Identification of peptides presented by major histocompatibility complex class I (MHC-I) is important for multiple applications in immunology and cancer therapy. One especially promising area is neoantigen-based immunotherapy for cancer: for example, one patient with cholangiocarcinoma experienced a partial response lasting at least 2 years after infusion of tumor-infiltrating lymphocytes specific to a neoantigen in her tumor . To select a suitable peptide target, investigators must identify immunogenic peptides that the patient’s MHC-I types are likely to present. Human leukocyte antigen (HLA) A, B, and C, the genes coding for MHC-I, are highly polymorphic, and each variant of MHC-I has a distinct preference for one or more binding motifs. Hence, the patient’s specific alleles determine the set of possible peptides presented. Further understanding is needed to identify which peptides MHC-I presents.
Mass spectrometry (MS) is one approach to determine peptide presentation by MHC-I. For example, MS can be used to sample the tumoral immunopeptidome after elution of MHC-peptide complexes. This method is highly accurate and thorough—indeed, it is the most reliable way to determine the peptides comprising the immunopeptidome. However, it is too costly and time-intensive for routine clinical use. Furthermore, it requires a relatively large amount of sample from the patient (up to 1cm3), which cannot always be obtained . Computational methods, which are less costly and do not require samples, are thus valuable to predict which peptides a given allele of MHC-I will bind. Multiple predictors are publicly available to predict peptide presentation.
Multiple machine learning approaches have been taken toward predicting peptide presentation by MHC-I. Artificial neural networks (ANNs) are widely employed; they capture nonlinear information about the higher-order interactions among amino acids within the peptides . A number of methods are based on ANNs, including NetMHC [4, 5]. NetMHC predicts the affinity of peptides for MHC-I alleles and is trained on chemical affinity data from in vitro assays. A related predictor, NetMHCstabpan, is trained on the half-life of the MHC-peptide complex in vitro . Training data should represent the cases on which the predictor will be applied as much as possible, and the reliance of NetMHC and NetMHCstabpan on chemical affinity data limits their applicability to prediction of actual presentation in vivo by MHC-I. This is because peptide presentation is also contingent on other processes unrelated to chemical affinity. For example, proteasomal processing, abundance of proteins containing specific sequences, and biological half-life are important for peptide presentation but are not encoded within the affinity data used to train these predictors [7, 8]. Hence, NetMHC and NetMHCstabpan are suboptimal for extension to predicting peptide presentation in vivo because their training data are limited in biological relevance.
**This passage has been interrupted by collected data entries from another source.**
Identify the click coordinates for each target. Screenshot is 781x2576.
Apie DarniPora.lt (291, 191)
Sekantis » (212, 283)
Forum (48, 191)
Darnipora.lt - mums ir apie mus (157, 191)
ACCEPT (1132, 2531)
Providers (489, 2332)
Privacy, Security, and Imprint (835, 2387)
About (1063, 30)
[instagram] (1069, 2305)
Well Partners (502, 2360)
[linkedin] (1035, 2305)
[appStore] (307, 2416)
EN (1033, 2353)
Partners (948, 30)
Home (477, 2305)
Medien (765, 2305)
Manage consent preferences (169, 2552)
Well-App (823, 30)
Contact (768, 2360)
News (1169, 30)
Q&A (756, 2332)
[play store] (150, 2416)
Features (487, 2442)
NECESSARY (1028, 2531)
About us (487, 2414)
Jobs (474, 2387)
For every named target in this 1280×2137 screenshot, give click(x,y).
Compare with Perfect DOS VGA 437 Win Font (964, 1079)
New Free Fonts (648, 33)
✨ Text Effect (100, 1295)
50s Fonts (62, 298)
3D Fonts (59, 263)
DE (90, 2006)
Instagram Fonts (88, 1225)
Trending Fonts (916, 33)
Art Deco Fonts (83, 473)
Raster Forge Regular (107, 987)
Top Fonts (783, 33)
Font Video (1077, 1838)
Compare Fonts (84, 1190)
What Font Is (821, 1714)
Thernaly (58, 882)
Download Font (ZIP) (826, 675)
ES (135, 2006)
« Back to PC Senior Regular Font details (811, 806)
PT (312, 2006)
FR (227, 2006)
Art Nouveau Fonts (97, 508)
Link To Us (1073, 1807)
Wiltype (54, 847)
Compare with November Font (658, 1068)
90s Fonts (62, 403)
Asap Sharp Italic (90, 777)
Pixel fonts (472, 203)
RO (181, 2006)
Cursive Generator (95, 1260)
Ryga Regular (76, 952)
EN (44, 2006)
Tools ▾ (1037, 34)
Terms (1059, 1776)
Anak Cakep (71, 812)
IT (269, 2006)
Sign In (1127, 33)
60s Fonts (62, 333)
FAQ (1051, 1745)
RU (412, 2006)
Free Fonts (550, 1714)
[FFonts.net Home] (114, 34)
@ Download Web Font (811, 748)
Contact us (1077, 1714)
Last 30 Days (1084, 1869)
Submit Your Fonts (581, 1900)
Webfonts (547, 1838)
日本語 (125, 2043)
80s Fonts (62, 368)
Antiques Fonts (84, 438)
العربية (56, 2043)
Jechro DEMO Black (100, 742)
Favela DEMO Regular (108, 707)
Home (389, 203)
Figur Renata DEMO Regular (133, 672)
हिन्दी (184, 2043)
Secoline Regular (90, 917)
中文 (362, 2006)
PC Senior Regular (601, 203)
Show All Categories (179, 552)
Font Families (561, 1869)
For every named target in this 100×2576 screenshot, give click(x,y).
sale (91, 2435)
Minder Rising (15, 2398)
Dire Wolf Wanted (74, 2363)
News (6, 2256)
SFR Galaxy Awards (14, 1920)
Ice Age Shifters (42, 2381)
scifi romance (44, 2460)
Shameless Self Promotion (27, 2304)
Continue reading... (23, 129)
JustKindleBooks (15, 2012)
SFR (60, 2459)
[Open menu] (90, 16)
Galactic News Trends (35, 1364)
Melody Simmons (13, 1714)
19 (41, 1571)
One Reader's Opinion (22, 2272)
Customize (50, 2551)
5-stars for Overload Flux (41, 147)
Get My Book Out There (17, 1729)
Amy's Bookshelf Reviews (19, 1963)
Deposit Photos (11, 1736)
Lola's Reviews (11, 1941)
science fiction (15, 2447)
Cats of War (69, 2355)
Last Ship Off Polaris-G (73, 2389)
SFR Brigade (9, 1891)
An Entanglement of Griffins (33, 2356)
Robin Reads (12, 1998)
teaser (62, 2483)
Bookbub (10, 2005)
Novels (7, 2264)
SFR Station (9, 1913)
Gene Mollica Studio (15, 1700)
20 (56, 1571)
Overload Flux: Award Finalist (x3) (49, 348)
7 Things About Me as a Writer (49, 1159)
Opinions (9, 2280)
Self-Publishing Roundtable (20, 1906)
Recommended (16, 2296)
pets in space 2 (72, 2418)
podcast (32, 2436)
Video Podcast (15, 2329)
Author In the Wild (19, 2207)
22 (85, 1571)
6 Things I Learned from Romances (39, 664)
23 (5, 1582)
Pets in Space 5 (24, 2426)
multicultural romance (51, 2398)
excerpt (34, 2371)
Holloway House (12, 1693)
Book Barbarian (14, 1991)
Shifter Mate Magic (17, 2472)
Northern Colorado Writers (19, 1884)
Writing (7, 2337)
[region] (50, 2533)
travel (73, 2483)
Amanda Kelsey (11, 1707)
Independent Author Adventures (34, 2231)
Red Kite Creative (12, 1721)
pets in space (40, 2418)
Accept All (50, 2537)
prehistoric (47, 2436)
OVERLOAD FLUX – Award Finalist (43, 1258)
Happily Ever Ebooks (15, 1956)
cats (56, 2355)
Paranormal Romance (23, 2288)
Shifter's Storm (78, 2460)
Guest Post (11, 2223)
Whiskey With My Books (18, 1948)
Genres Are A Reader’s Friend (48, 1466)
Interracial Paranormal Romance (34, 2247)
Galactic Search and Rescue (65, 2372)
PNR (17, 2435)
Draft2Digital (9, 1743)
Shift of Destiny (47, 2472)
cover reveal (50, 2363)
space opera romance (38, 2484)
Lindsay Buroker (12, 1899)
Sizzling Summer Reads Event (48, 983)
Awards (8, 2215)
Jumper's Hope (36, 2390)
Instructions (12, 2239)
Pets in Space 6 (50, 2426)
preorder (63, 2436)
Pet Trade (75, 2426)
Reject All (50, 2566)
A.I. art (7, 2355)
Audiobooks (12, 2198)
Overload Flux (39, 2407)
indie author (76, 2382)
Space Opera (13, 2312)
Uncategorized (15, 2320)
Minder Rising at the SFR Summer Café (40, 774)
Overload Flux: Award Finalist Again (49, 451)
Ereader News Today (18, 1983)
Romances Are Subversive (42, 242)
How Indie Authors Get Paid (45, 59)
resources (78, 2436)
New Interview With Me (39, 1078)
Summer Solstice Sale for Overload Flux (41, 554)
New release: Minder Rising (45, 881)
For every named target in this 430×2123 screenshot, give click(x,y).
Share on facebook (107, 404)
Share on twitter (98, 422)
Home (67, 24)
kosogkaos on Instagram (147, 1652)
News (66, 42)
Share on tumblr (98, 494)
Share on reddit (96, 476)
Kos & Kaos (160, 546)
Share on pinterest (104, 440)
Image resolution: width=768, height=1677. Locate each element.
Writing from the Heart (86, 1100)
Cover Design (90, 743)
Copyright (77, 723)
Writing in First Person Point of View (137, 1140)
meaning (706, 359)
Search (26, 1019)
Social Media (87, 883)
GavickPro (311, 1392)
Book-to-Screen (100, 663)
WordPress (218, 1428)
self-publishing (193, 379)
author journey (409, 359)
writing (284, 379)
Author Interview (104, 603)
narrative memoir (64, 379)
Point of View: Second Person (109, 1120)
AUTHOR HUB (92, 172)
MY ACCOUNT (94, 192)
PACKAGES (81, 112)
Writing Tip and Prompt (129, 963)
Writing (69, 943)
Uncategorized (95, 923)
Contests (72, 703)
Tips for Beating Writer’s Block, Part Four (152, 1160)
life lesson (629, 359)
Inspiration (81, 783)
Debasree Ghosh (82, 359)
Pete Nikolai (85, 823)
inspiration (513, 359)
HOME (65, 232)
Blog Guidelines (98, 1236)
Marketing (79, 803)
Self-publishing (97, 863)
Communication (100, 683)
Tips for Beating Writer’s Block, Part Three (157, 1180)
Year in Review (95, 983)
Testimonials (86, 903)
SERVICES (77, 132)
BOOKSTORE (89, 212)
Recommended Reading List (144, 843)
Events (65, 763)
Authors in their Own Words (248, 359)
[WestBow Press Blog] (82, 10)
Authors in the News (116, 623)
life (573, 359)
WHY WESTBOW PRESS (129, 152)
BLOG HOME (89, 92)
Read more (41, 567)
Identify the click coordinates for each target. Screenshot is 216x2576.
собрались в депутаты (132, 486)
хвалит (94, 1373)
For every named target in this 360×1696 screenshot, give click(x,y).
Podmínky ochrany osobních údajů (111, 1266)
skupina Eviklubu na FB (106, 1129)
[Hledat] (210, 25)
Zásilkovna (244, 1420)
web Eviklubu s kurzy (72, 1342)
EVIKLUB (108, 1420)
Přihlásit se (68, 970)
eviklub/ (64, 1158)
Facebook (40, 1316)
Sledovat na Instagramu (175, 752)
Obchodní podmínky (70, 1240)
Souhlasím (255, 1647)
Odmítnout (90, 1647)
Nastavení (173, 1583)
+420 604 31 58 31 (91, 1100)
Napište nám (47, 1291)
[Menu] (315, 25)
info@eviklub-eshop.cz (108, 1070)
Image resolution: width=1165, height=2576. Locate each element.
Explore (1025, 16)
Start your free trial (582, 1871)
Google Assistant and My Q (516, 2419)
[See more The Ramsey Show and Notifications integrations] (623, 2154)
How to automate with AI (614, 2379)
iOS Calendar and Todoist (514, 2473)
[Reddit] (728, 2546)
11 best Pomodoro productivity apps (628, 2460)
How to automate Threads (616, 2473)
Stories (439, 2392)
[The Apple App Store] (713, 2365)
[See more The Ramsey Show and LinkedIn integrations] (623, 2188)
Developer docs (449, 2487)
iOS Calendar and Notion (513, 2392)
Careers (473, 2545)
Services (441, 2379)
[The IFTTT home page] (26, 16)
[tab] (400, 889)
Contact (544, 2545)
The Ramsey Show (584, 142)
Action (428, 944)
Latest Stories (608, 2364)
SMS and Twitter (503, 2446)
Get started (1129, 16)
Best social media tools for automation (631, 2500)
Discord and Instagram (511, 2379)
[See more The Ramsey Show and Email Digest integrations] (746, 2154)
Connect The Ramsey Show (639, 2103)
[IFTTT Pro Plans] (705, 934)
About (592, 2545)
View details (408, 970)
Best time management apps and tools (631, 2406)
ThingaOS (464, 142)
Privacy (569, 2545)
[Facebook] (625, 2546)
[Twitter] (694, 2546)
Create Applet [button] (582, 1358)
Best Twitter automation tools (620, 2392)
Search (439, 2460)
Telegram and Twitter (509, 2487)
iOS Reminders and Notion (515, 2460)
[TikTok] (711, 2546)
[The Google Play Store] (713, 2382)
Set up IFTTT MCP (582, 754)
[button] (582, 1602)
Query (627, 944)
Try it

Mass spectrometry datasets are more suitable to train predictors of peptide binding: because these data describe epitopes actually presented in vivo, they encapsulate information about both chemical affinity and the aforementioned biological processes required for presentation. Furthermore, sampling the immunopeptidome does not require a priori peptide synthesis or selection, and this reduces the bias introduced by the investigator . Immunopeptidomic surveying by mass spectrometry is thus more directly relevant than chemical affinities of investigator-selected peptides for predicting presence of a peptide in the immunopeptidome. Two other publicly available methods are trained on MS datasets: NetMHCpan and MixMHCpred. NetMHCpan is based on artificial neural networks—like others in the NetMHC family—and its training data include both measurements of chemical affinity and mass spectrometry elution data . MixMHCpred is based on position weight matrices (PWMs) describing preferred peptide sequences established for each allele by a mixture model, and it is trained on mass spectrometry elution data alone . The training data of these two predictors is highly biologically relevant, and they thus are more suitable for application to predicting presentation by MHC-I.
However, there remain unexplored applications of models to mass spectrometry datasets. A variety of features can be extracted from peptides, including categorical encodings of each residue, binary representations of certain functional groups, and continuous measurements of biophysical properties. There is an increasing reliance upon computationally complex deep neural networks in applications of machine learning to the biomedical sciences, yet these complex models do not always outperform simpler ones in highly diverse feature spaces . Random forest models are well suited for classification in feature spaces including these different types of information. In prediction of peptide presentation, there is a heavy reliance upon artificial neural network models for classification and upon BLOSUM encoding as features . Additional biochemical features and sequence representations have the potential to improve performance, and alternate machine learning frameworks such as random forests have the potential to outperform complex ANNs in these feature spaces. Herein, we use publicly available MS data to develop feature encodings and machine learning approaches toward optimizing prediction of peptide binding.